Project 2: my_cat - The Concatenator
Build a
cat-style utility that copies input to stdout using both stdio and raw syscalls.
Quick Reference
| Attribute | Value |
|---|---|
| Difficulty | Beginner |
| Time Estimate | A few hours |
| Language | C (Alternatives: Rust, Go) |
| Prerequisites | Project 1 or equivalent C I/O experience |
| Key Topics | Syscalls, buffering, error handling |
1. Learning Objectives
By completing this project, you will:
- Implement the canonical read/write loop for file copying.
- Compare stdio buffering with raw syscalls.
- Handle partial writes and system call errors.
- Design a CLI that supports stdin and multiple files.
2. Theoretical Foundation
2.1 Core Concepts
- File descriptors:
open()returns an integer handle.read()andwrite()operate on these low-level identifiers. - Buffering: The C library buffers reads and writes to reduce syscall overhead. Syscalls are direct and require you to manage the buffer.
- Partial writes:
write()may write fewer bytes than requested, especially to pipes or sockets.
2.2 Why This Matters
Every Unix tool eventually reduces to read/transform/write. If you can implement cat, you can implement compressors, filters, and stream transformers reliably and efficiently.

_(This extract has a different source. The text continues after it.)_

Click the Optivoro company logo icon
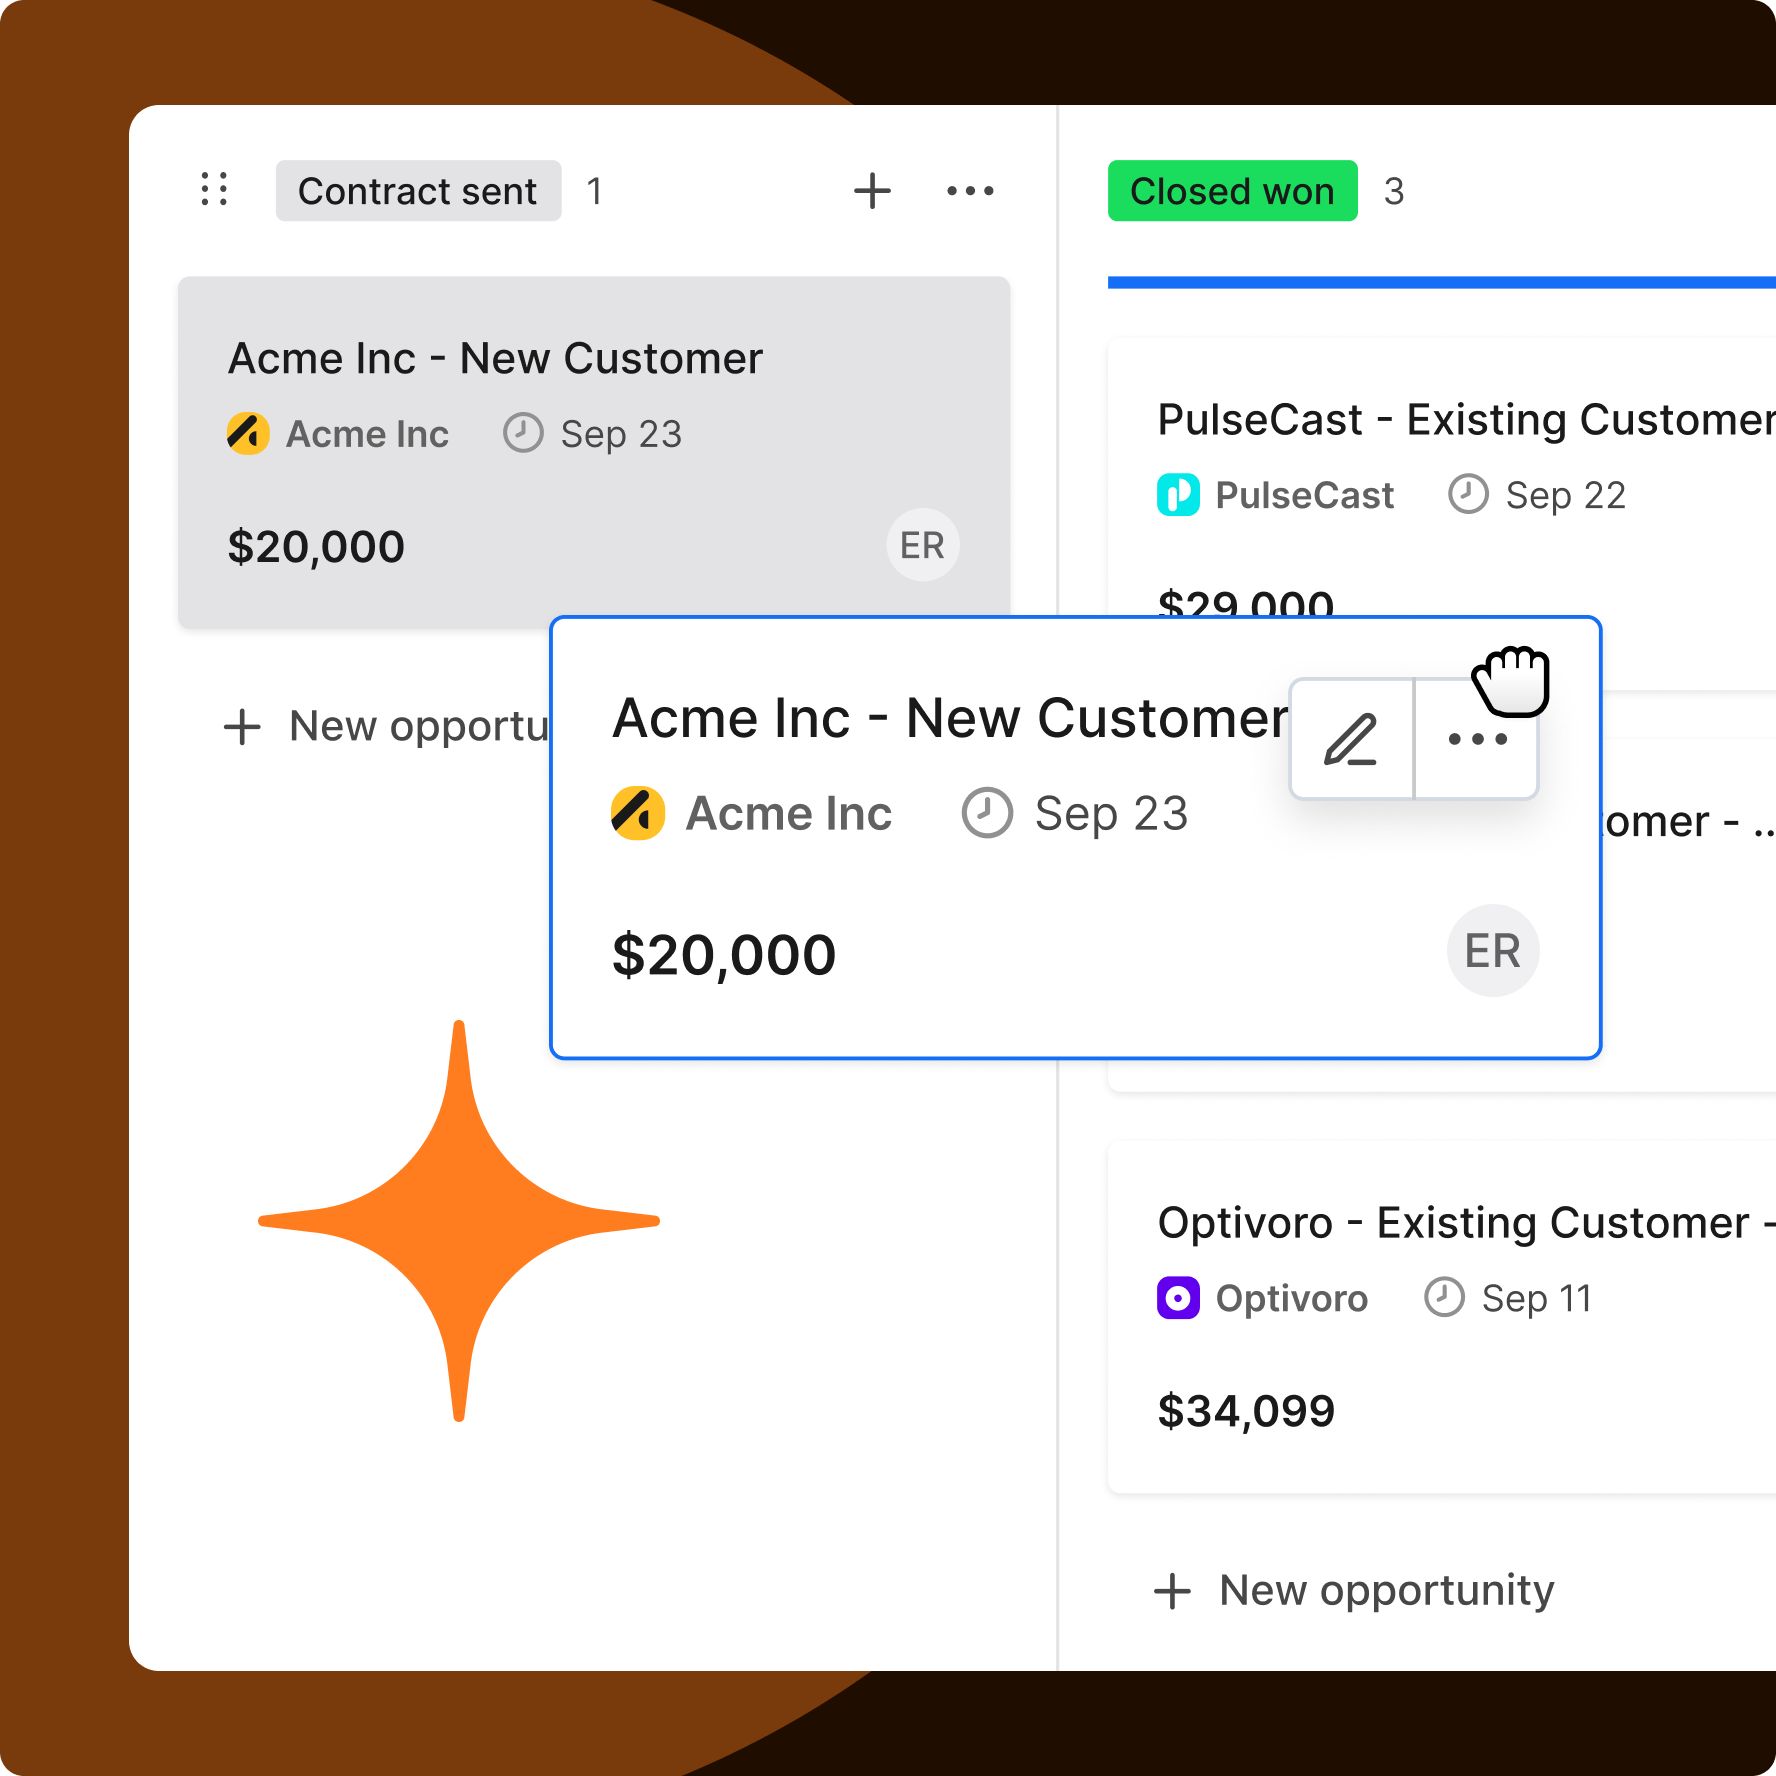Screen dimensions: 1776x1776 click(x=1178, y=1298)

2.3 Historical Context / Background
cat is short for “concatenate.” It was designed to glue files together and to serve as the simplest possible stream tool in pipelines.
2.4 Common Misconceptions
- “read() returns exactly what I asked for”: It can return fewer bytes. You must loop.

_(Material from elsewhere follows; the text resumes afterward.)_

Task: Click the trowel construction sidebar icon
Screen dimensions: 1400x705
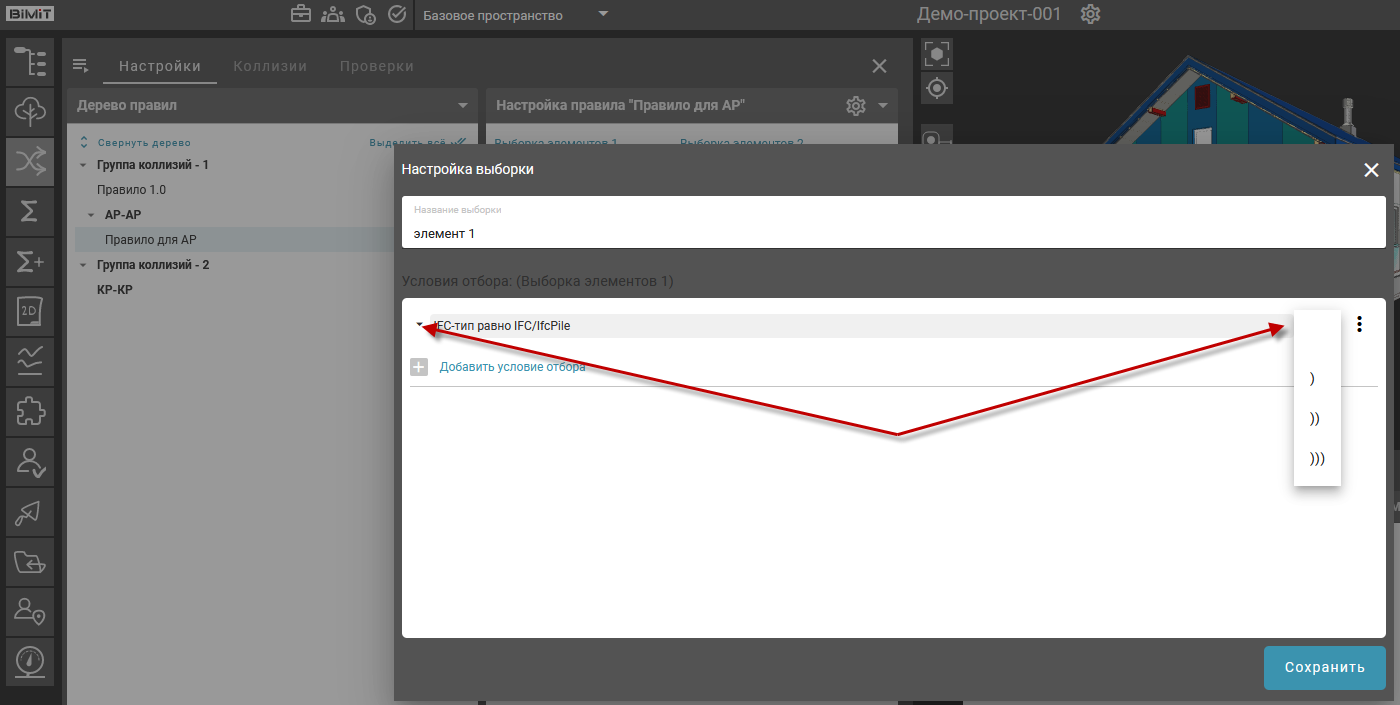Action: click(30, 512)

- “stdio and syscalls are the same”: stdio can mask performance issues and error behaviors.
3. Project Specification
3.1 What You Will Build
A command-line tool my_cat that prints file contents to stdout. If no files are provided, it reads from stdin. Include two implementations: stdio-based and syscall-based.
3.2 Functional Requirements
- Print stdin when no files are given.
- Print each file in order when multiple files are given.
- Handle errors for missing files while continuing to process others.
- Support a syscall mode (flag or separate build).
3.3 Non-Functional Requirements
- Performance: Use an efficient buffer size (4 KB or larger).
- Reliability: Handle partial writes and EOF correctly.
- Usability: Output should be byte-for-byte identical to input.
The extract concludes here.